Parkside has developed a complete PET tray and lid option for Quorn, a meat substitute brand, comprising a clear, shallow tray and heat-seal lidding film laminate that has built-in reclose technology suitable for sealing to APET trays.
The new pack reclose feature supports consumers’ efforts to reduce food waste in the home by retaining moisture within the pack and preventing the product from drying out after opening. Consumers do not need to use additional plastic, such as cling film, to protect the food once opened.
The design also delivers improved barrier performance to keep the packed product fresher for longer, as well as a single polymer design ideal for consumer recycling.
Alex Glen, marketing director at Quorn, said: ‘As a company, we pride ourselves on being innovators and industry leaders in the meat substitute product category. This is our first venture into reclosable packaging for our customers and with the clear trend towards vegan and vegetarian products expanding our business in 2019, it is exciting to be adding further value to our product range by improving our packaging too.
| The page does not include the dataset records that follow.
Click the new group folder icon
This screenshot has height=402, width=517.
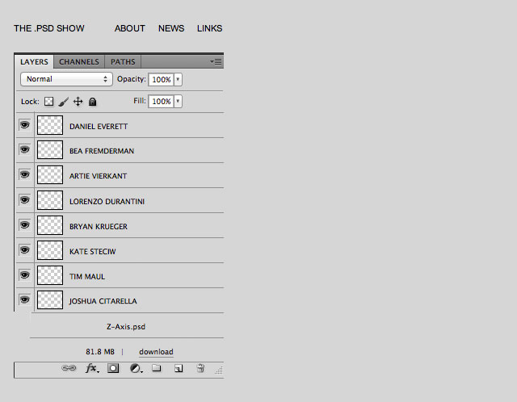(157, 368)
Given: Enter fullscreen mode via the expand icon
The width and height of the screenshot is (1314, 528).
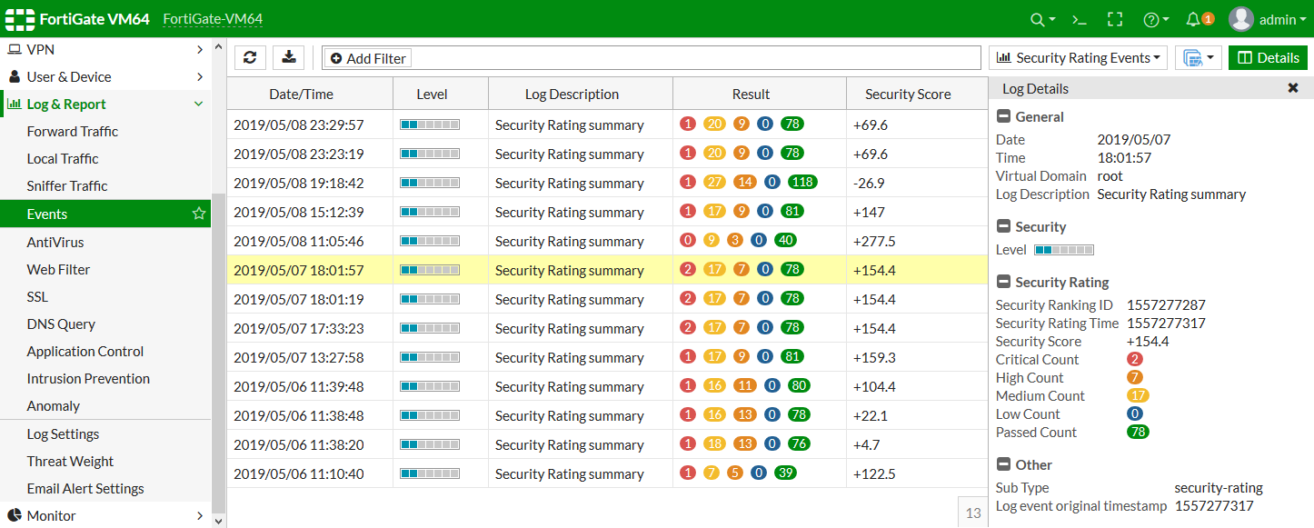Looking at the screenshot, I should 1115,18.
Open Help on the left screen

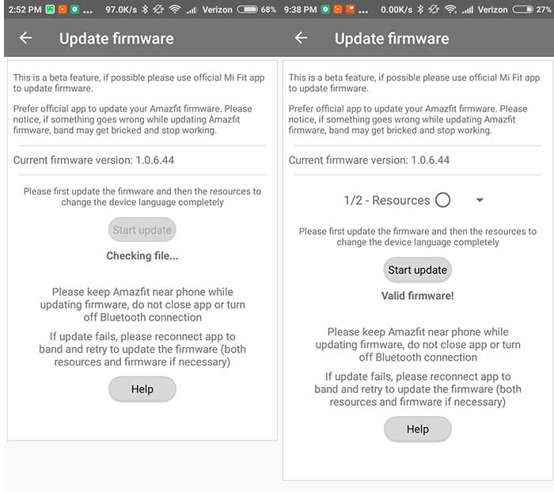(x=142, y=389)
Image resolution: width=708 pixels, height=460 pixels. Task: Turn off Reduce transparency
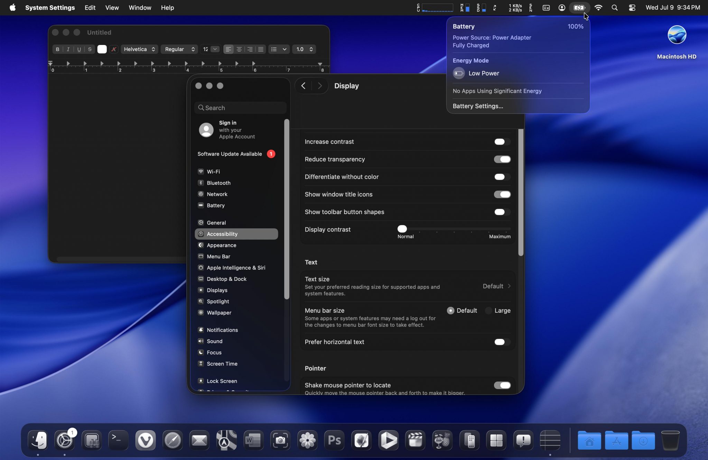pyautogui.click(x=502, y=159)
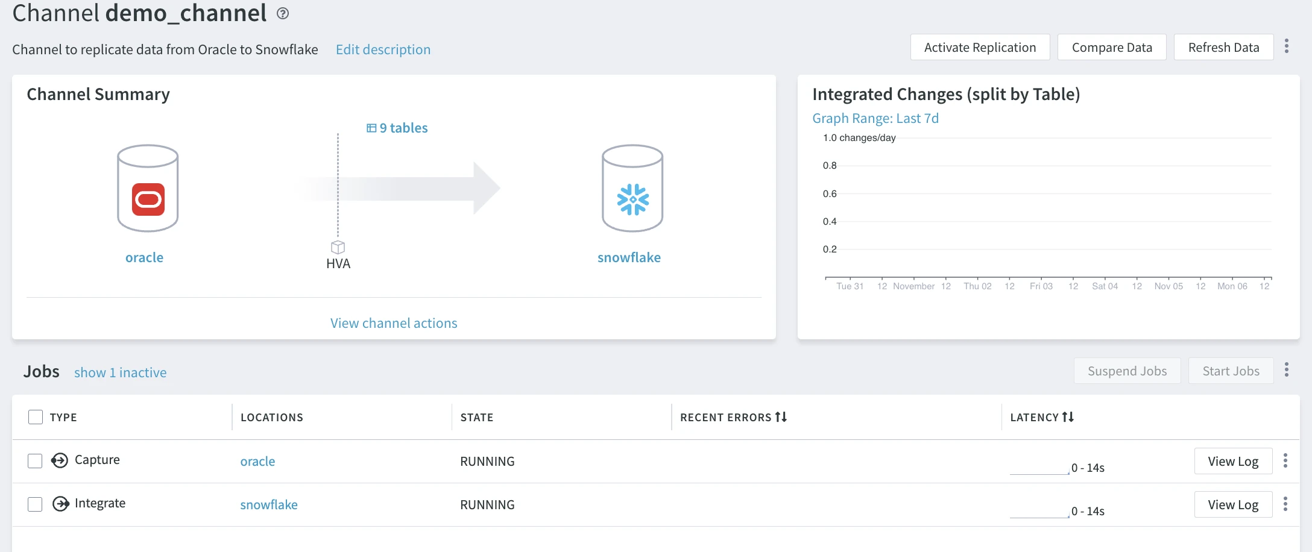Sort jobs by Latency arrows
The height and width of the screenshot is (552, 1312).
point(1068,417)
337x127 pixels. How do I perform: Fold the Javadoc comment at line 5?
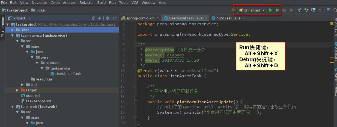click(136, 45)
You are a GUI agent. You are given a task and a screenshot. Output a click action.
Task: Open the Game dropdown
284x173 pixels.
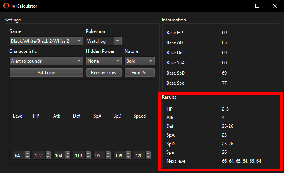[x=46, y=41]
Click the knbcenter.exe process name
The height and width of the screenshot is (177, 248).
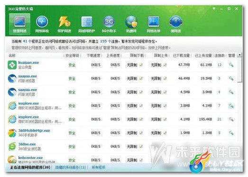30,158
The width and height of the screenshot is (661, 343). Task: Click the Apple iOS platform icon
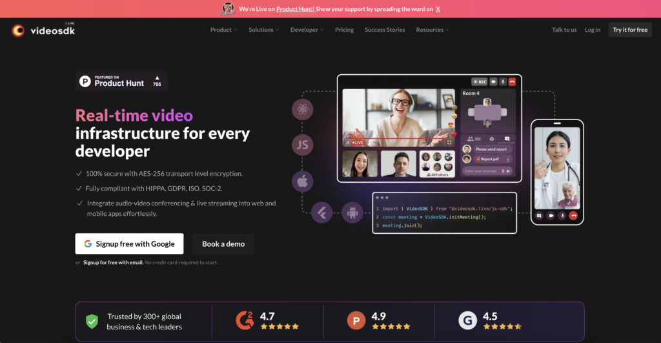click(302, 181)
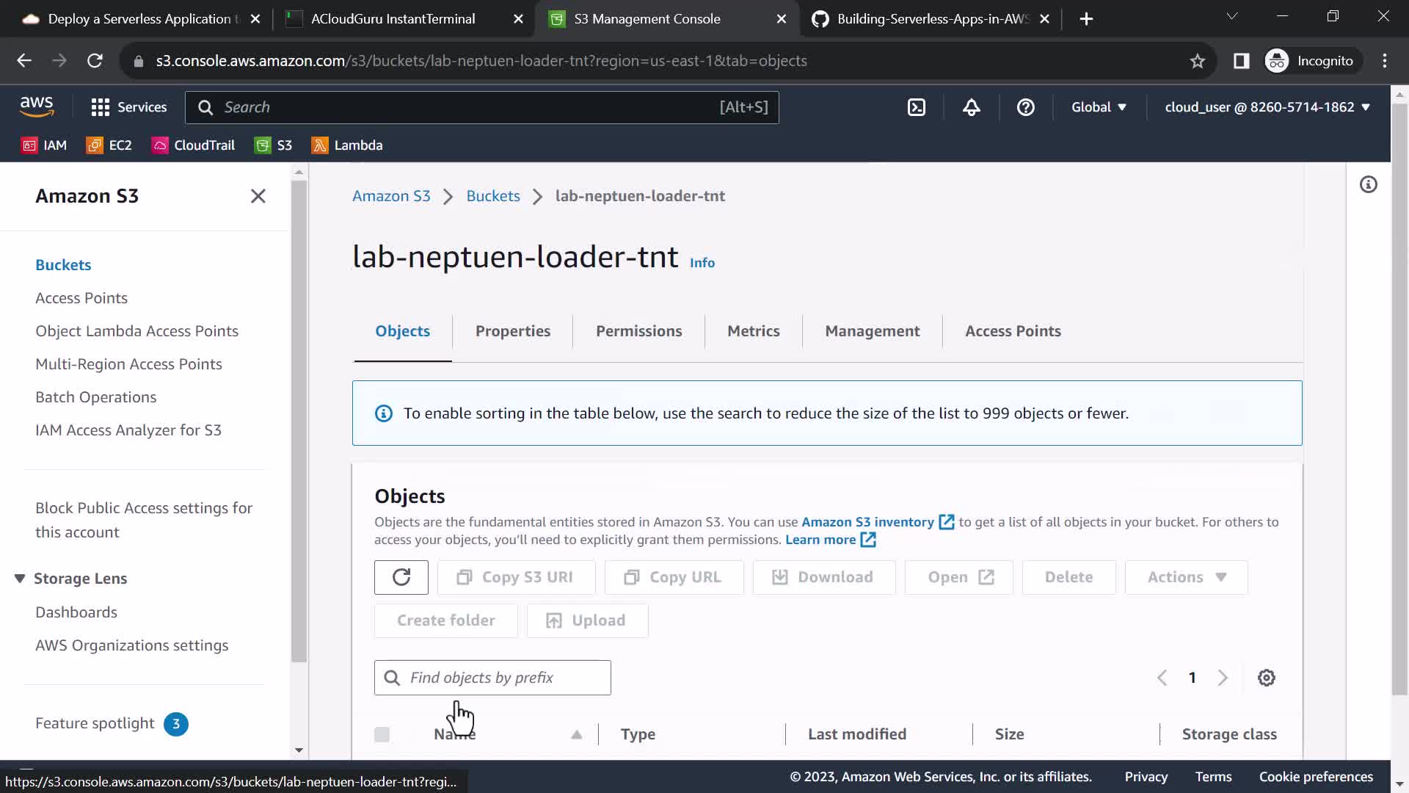Click the help question mark icon

click(x=1025, y=107)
‘We work hard to understand our consumers’ needs and by developing this pack with Parkside, we know that being able to open and reclose packs for longer lasting enjoyment delivers greater convenience and reduces food waste in the home.’
Mark Shaw, new product development manager at Parkside, said: ‘The move to a heat seal laminate has enabled Quorn to move to a complete PET solution, boosting the recyclability of the pack, whilst the novel reclose technology creates an easy open and close feature to aid consumer convenience. As a company, this was a great project for us to be involved in. Quorn is an industry leading household name and we are incredibly proud of our collaboration. Rolling out to retailers in spring 2019, the design meets two target consumer trends in terms of sustainability and convenience, which are often not achieved in a single design.’